*** AVAILABLE RECORDS
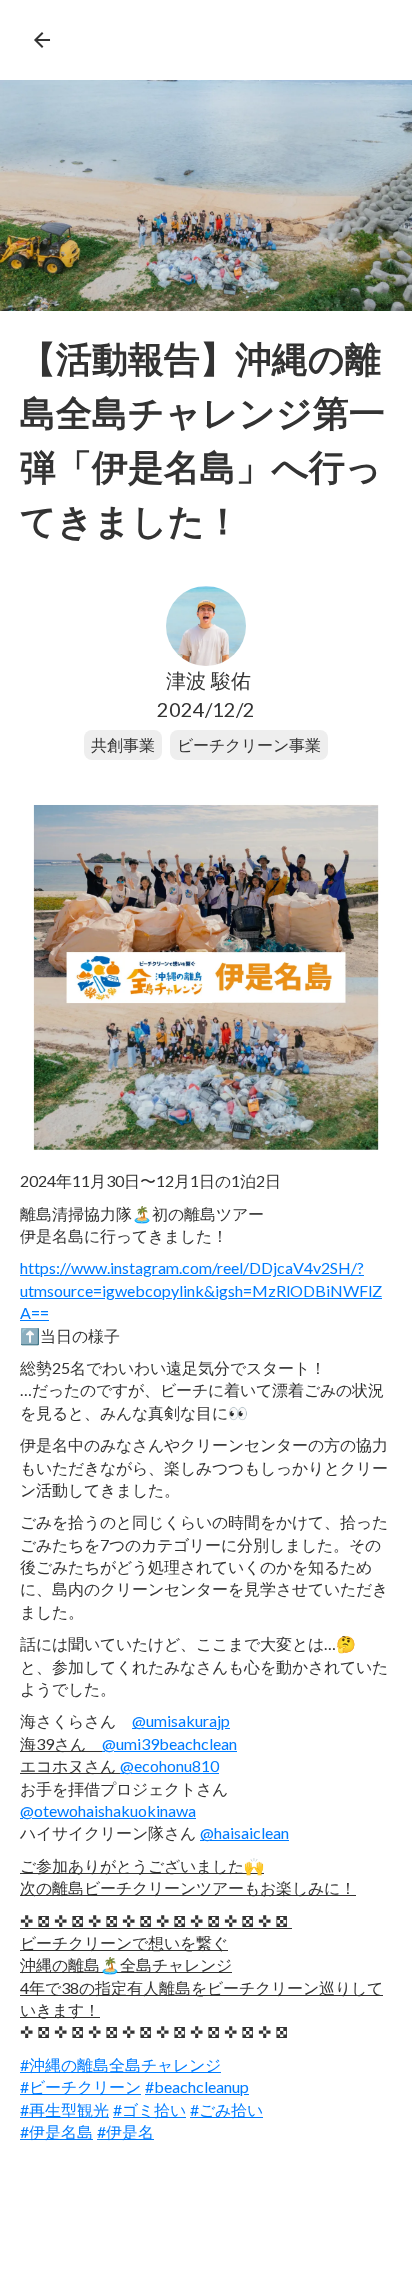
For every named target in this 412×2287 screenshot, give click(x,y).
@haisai (244, 1832)
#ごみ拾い (226, 2109)
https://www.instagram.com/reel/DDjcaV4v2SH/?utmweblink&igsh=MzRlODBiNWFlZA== (201, 1290)
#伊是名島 (56, 2131)
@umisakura (181, 1720)
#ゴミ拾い (149, 2109)
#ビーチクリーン (80, 2086)
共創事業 (123, 744)
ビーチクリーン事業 (249, 744)
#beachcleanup (197, 2086)
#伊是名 (125, 2131)
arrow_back (42, 40)
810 (169, 1765)
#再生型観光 (64, 2109)
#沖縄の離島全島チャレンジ (120, 2064)
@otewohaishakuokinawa (108, 1810)
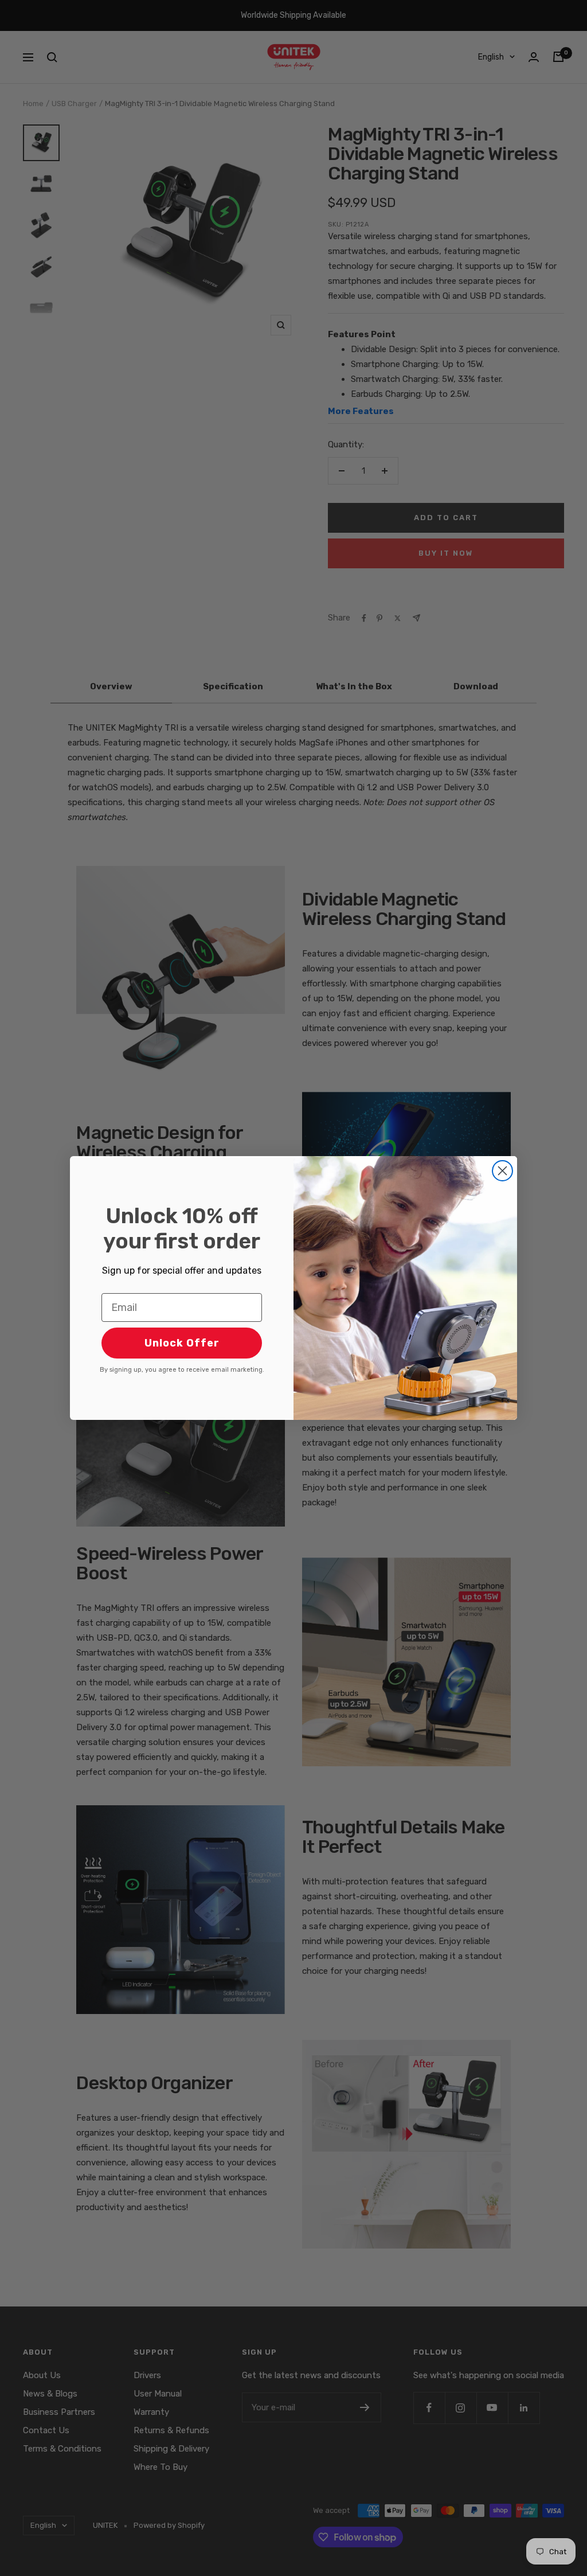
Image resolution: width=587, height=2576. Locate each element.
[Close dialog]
******
* _PROBLEM TO WORK ON_
Beginning with the line containing "#沖縄の離島全島チャレンジ (120, 2064)" and ending with the last line of the data above, repeat each line exactly. Include no pictures and no other lines.

* _ANSWER TO THIS EXERCISE_
#沖縄の離島全島チャレンジ (120, 2064)
@otewohaishakuokinawa (108, 1810)
Image resolution: width=587, height=2576. Locate each element.
[Close dialog]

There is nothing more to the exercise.